Thanks to Wade Shepard, i was quoted in the Forbes series on Demonetization again.
As Monishankar Prasad, a New Delhi-based author who is currently traveling India researching the on-the-ground impact of the demonetization phenomenon pointed out:
The unbanked and informal economy is hard hit. The poor do not have the access to structural and cultural resources to adapt to shock doctrine economics. The poor were taken totally off guard and the banking infrastructure in the hinterland is rather limited. The tech class has poor exposure to critical social theory in order to understand the impact on the ground. There is an empathy deficit.
“In the long run, this is nothing short of a revolutionary measure in moving a traditional cash centric economy to a fourth industrial revolution era. It’s audacious, brash, and a future-centered decision, which has changed India, its people, politics, and money game forever,” Prasad declared. “India will be ‘before demonetization’ and ‘after demonetization,’ BD and AD.”
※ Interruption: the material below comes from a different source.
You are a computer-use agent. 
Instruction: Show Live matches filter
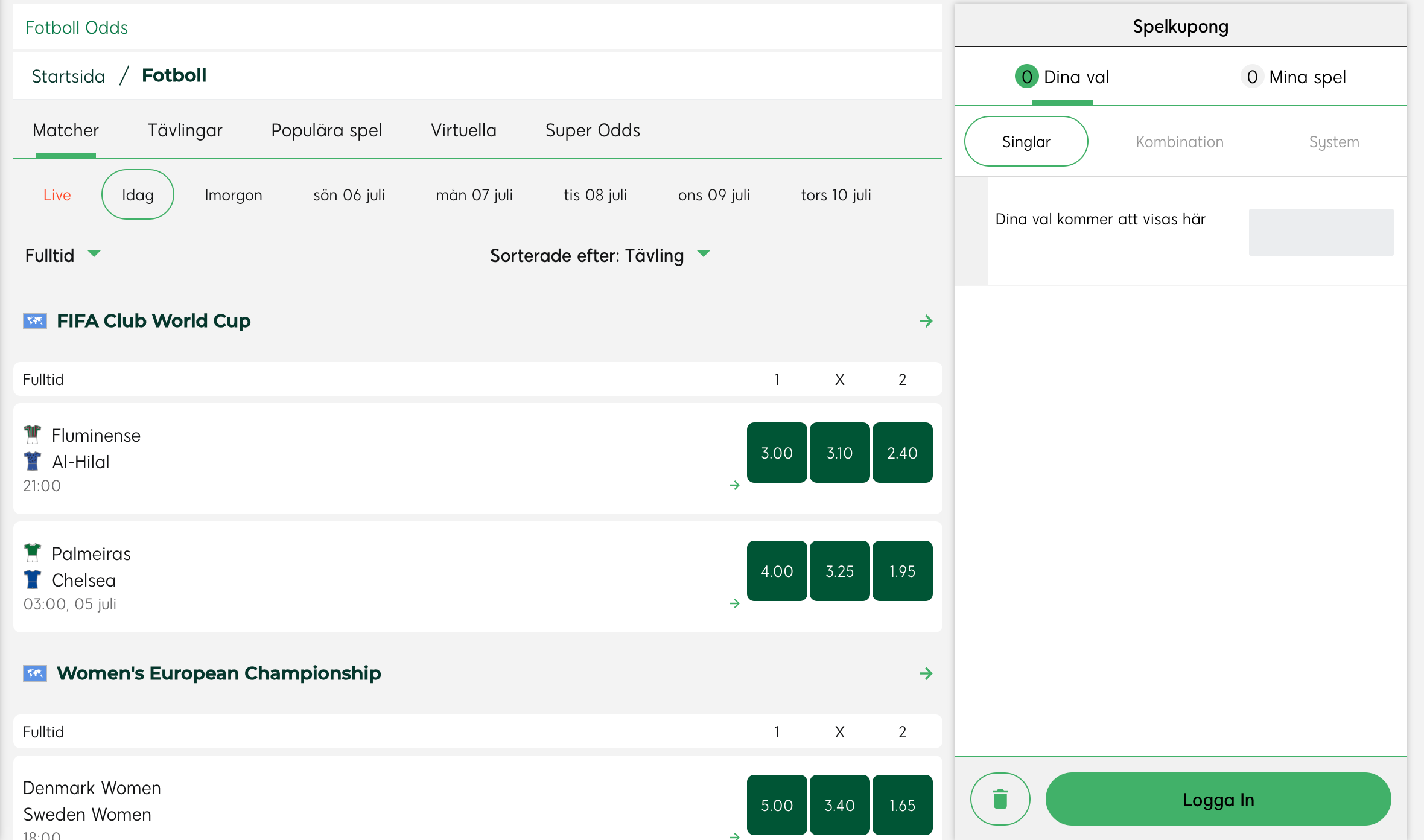click(57, 195)
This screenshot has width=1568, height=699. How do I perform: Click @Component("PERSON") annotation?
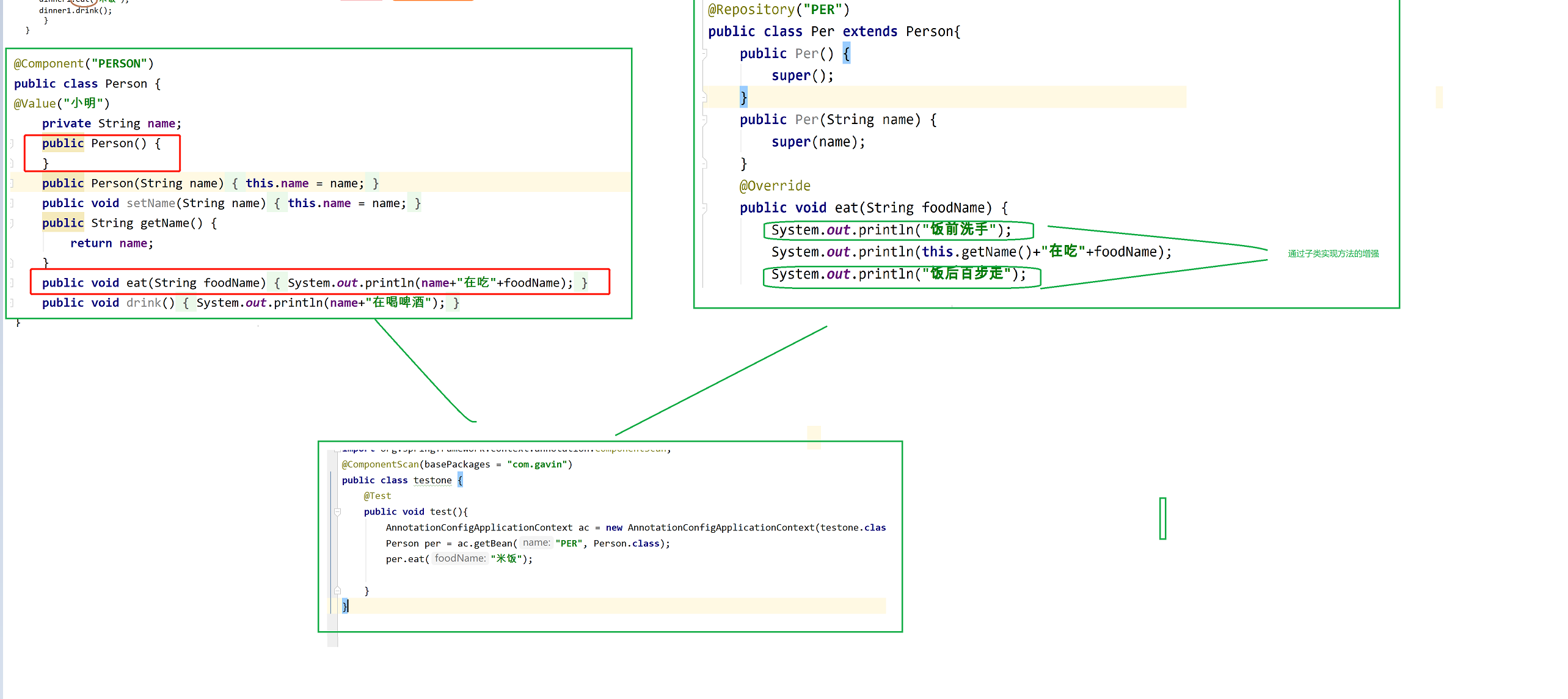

However, there are obviously still many cogs in the works before India can truly depend on its digital financial infrastructure, as Prasad discovered during his travels:
India is lived in the hinterland. Even when the card terminals are available, the telephone lines are not robust enough, as they are prone to weather centric disruption. The pharmacy today, in North Kolkata- Laketown, the card machine was out of order, the e-wallet application was working after four false attempts. The area has four pharmacies as it is around a prominent medical center, and only one had a non-cash option. In short, the transition is far from complete.